• Task requirements:
Make an exact copy of the records, leaving out the images.

• Records from a data collection:
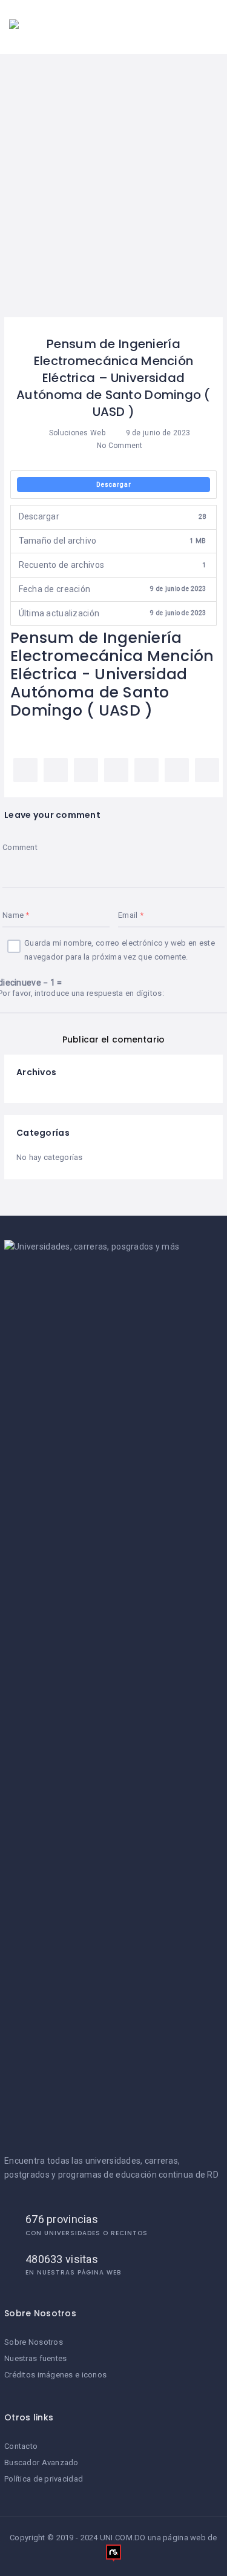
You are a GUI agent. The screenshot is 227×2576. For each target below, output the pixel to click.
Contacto (21, 2446)
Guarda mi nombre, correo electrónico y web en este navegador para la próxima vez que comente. (119, 949)
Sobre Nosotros (33, 2342)
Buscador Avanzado (41, 2462)
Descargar (113, 484)
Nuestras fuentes (35, 2358)
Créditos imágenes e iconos (55, 2374)
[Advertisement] (113, 197)
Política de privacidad (43, 2478)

• Completed exercise:
You are a GUI agent. The screenshot is 227×2576. For each target below, output the pixel to click.
Contacto (21, 2446)
Guarda mi nombre, correo electrónico y web en este navegador para la próxima vez que comente. (119, 949)
Sobre Nosotros (33, 2342)
Buscador Avanzado (41, 2462)
Descargar (113, 484)
Nuestras fuentes (35, 2358)
Créditos imágenes e iconos (55, 2374)
[Advertisement] (113, 197)
Política de privacidad (43, 2478)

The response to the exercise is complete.